You may want to do some research about what is the HDFS's role in Hadoop. First 
but not least, it provides a central storage for all the files will be 
processed by MR jobs. If you don't want to use HDFS, so you need to  identify a 
share storage to be shared among all the nodes in your cluster. HDFS is NOT 
required, but a shared storage is required in the cluster.
For simply your question, let's just use NFS to replace HDFS. It is possible 
for a POC to help you understand how to set it up.
Assume your have a cluster with 3 nodes (one NN, two DN. The JT running on NN, 
and TT running on DN). So instead of using HDFS, you can try to use NFS by this 
way:
1) Mount /share_data in all of your 2 data nodes. They need to have the same 
mount. So /share_data in each data node point to the same NFS location. It 
doesn't matter where you host this NFS share, but just make sure each data node 
mount it as the same /share_data2) Create a folder under /share_data, put all 
your data into that folder.3) When kick off your MR jobs, you need to give a 
full URL of the input path, like 'file:///shared_data/myfolder', also a full 
URL of the output path, like 'file:///shared_data/output'. In this way, each 
mapper will understand that in fact they will run the data from local file 
system, instead of HDFS. That's the reason you want to make sure each task node 
has the same mount path, as 'file:///shared_data/myfolder' should work fine for 
each  task node. Check this and make sure that /share_data/myfolder all point 
to the same path in each of your task node.4) You want each mapper to process 
one file, so instead of using the default 'TextInputFormat', use a 
'WholeFileInputFormat', this will make sure that every file under 
'/share_data/myfolder' won't be split and sent to the same mapper processor. 5) 
In the above set up, I don't think you need to start NameNode or DataNode 
process any more, anyway you just use JobTracker and TaskTracker.6) Obviously 
when your data is big, the NFS share will be your bottleneck.
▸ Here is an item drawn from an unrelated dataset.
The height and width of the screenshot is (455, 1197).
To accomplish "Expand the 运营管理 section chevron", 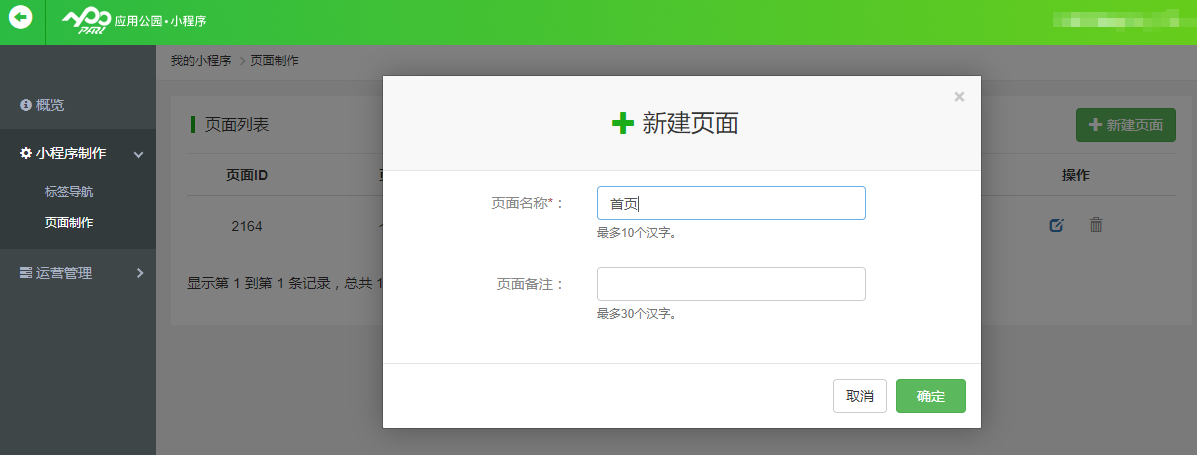I will pos(139,273).
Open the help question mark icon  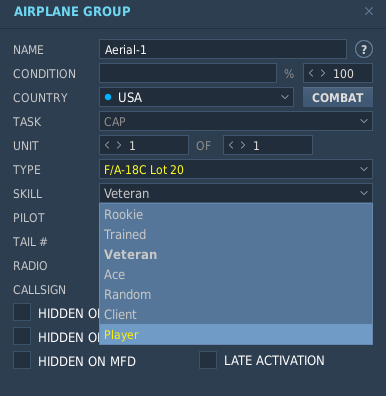tap(364, 50)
So maybe you can 
replace it with Share Network Storage, but above set up gives you a start 
point.7) Keep in mind when set up like above, you lost the Data Replication, 
Data Locality etc, that's why I said it ONLY makes sense if your MR job is CPU 
intensive. You simple want to use the Mapper/Reducer tasks to process your 
data, instead of any scalability of IO.
Make sense?
Yong

Date: Fri, 23 Aug 2013 15:43:38 +0530
Subject: Re: running map tasks in remote node
From: [email protected]
To: [email protected]

Thanks for the reply. 
I am basically exploring possible ways to work with hadoop framework for one of 
my use case. I have my limitations in using hdfs but agree with the fact that 
using map reduce in conjunction with hdfs makes sense.  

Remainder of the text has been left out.